Declare coordinates with named directions and discretization types:

domain = Domain(
    x = FourierTransformed(),        # wavenumber direction
    y = Fourier(60, [0, 1]),         # periodic, N=60, domain [0, 1)
    z = Chebyshev(30, [0, 1])        # bounded, N=30, domain [0, 1]
)

Coordinate Types

Type	Constructor forms	Produces
`FourierTransformed()`	`FourierTransformed()`	named wavenumber multiplication, e.g. `dx(A) -> imk_xA`
Fourier (periodic)	`Fourier(N, [a, b])` or `Fourier(N=..., L=...)`	Diagonal Fourier operator, wavenumbers scaled by `2pi/(b-a)`
Chebyshev (bounded)	`Chebyshev(N, [a, b])` or `Chebyshev(N=..., lower=..., upper=...)`	Sparse ultraspherical operator, derivatives scaled by `2/(b-a)`

All derivatives are automatically scaled to the physical domain. For example, dz(psi) on Chebyshev(30, [0, 1]) applies the chain rule factor 2/(1-0) = 2 to the reference-domain derivative.
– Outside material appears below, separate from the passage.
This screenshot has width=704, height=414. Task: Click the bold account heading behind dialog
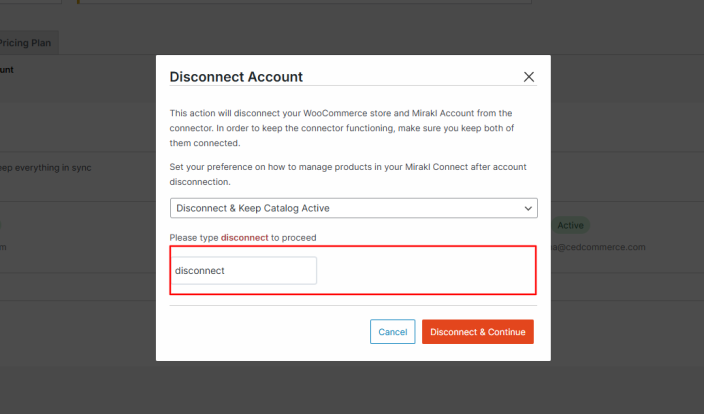(6, 70)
Multiple FourierTransformed() directions are allowed. A derivative in each transformed coordinate gets its own wavenumber symbol:

domain = Domain(
    x = FourierTransformed(),
    y = FourierTransformed(),
    z = Chebyshev(30, [0, 1])
)

# Internally:
# dx(A) -> im*k_x*A
# dy(A) -> im*k_y*A

This matters for operators such as dx(dx(A)) + dy(dy(A)): BiGSTARS keeps the k_x^2 and k_y^2 terms separate instead of collapsing them into one total power of k.

Meshgrid for 2D Fields

For problems with spatially varying background fields:

Y, Z = meshgrid(domain, :y, :z)   # N_z x N_y matrices
U = @. Z - 0.5 + 0.1 * sin(2*pi*Y)  # 2D field
prob[:U] = vec(U)  # flatten with z-fastest ordering

Problem Definition

Create an eigenvalue problem and declare variables and parameters:

prob = EVP(domain, variables=[:psi, :b], eigenvalue=:sigma)

# Background fields
Z = gridpoints(domain, :z)
prob[:U] = Z .- 0.5       # 1D field (z-only)
prob[:E] = 1e-12           # scalar parameter

# 2D fields
Y, Z = meshgrid(domain, :y, :z)
prob[:B] = vec(@. Ri * Z - Y)  # 2D field, flattened

Parameters can be: scalars (Number), 1D fields (Vector of length Nz), 2D fields (Vector of length Ny*Nz), or pre-computed operator matrices (AbstractMatrix of size Npervar x Nper_var).

Substitutions

Define reusable operator shorthand:

@substitution Lap(A) = dx(dx(A)) + dy(dy(A)) + dz(dz(A))
@substitution D4(A)  = Lap(Lap(A))

Equations

Write equations using dx(), dy(), dz() for derivatives:

# Standard eigenvalue equation:
@equation sigma * Lap(psi) = U * dx(Lap(psi)) - E * Lap(Lap(psi))

# Coupled system:
@equation sigma * Lap(psi) = U * dx(Lap(psi)) + dz(b)
@equation sigma * b        = U * dx(b) - E * Lap(b)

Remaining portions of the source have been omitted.